_Goal of the exercise:_ Take the line that contains "Image resolution: width=1354" and each one after it through the last line below, and retype them exactly. Leave out the pictures.

Records supplied Block Start

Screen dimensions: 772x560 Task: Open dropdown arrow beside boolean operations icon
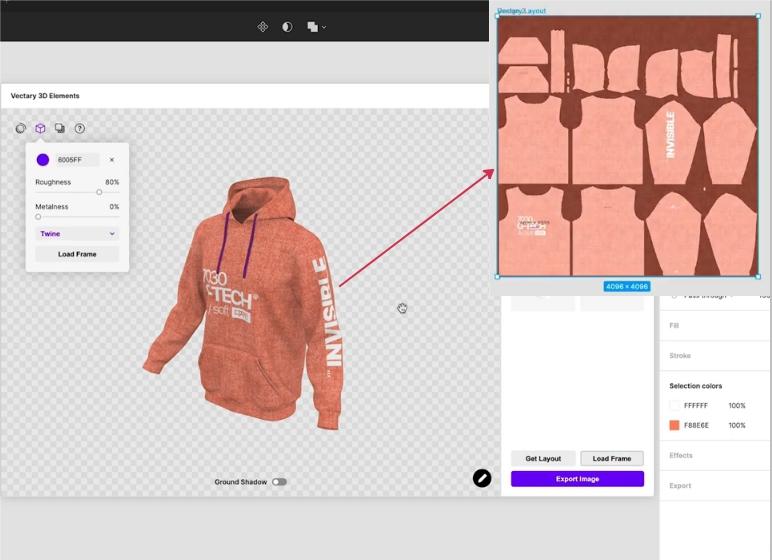pyautogui.click(x=324, y=27)
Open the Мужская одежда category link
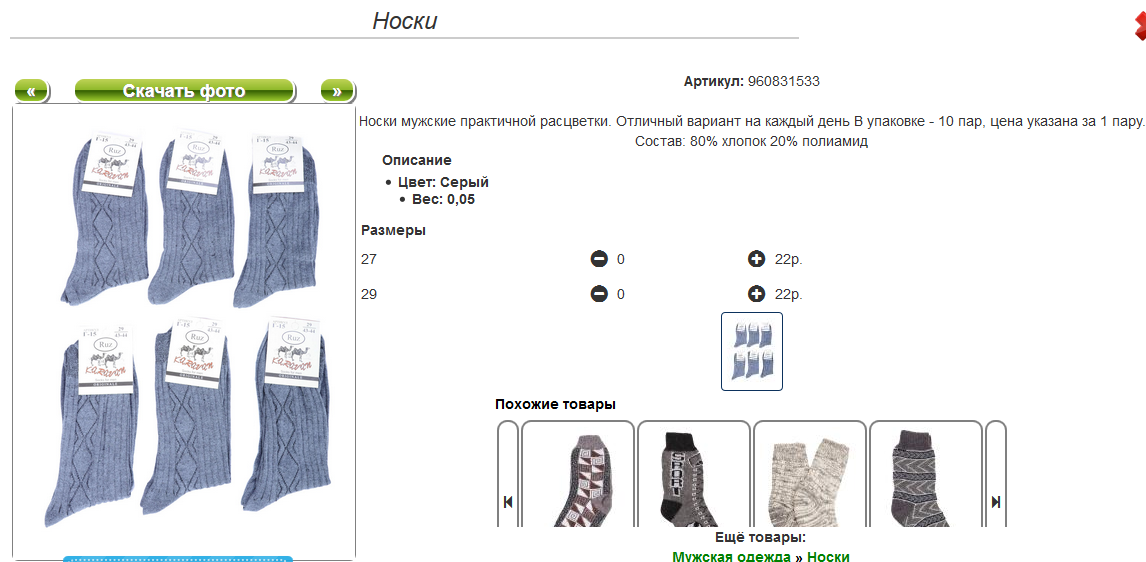This screenshot has width=1146, height=562. pos(731,556)
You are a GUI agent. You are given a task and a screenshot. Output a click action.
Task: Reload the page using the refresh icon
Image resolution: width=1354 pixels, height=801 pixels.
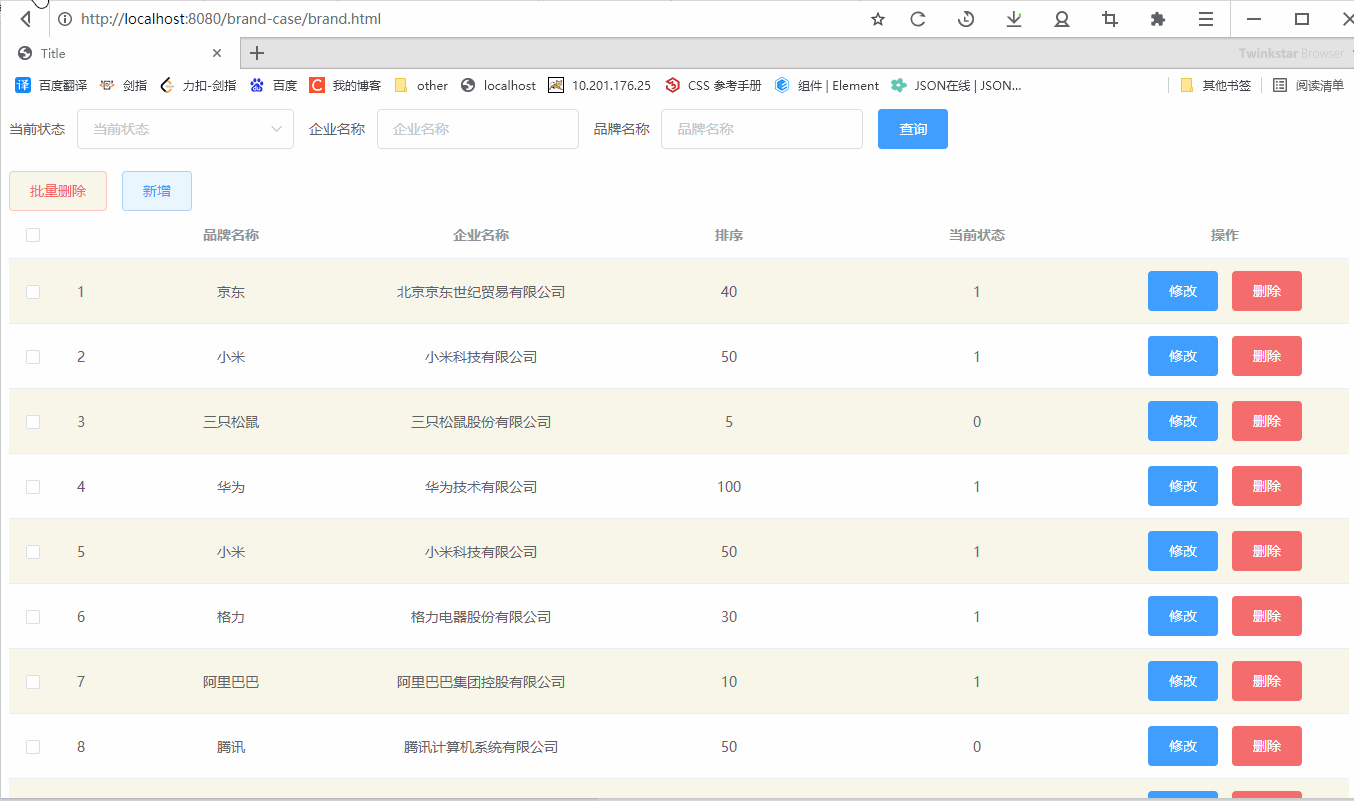coord(917,19)

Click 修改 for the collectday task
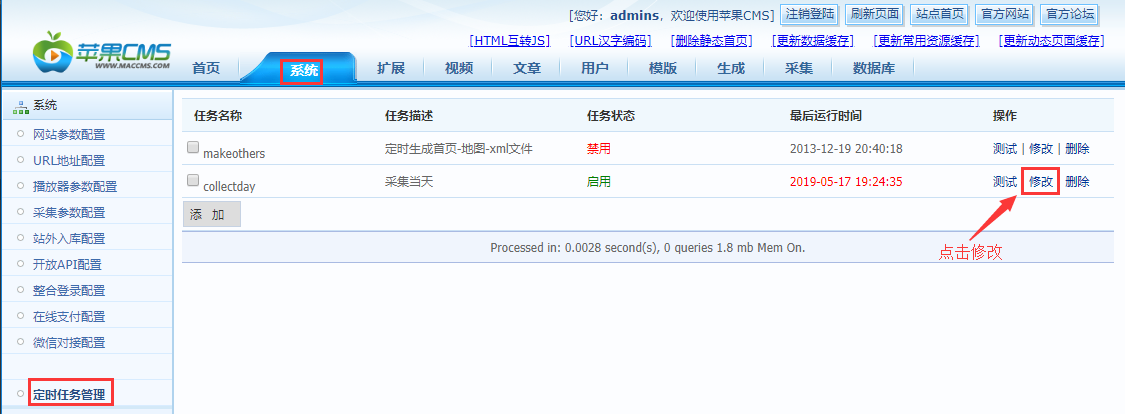[x=1041, y=182]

Records supplied Block End

_Task response:_
Image resolution: width=1354 pixels, height=801 pixels.
coord(917,19)

Click 修改 for the collectday task
[x=1041, y=182]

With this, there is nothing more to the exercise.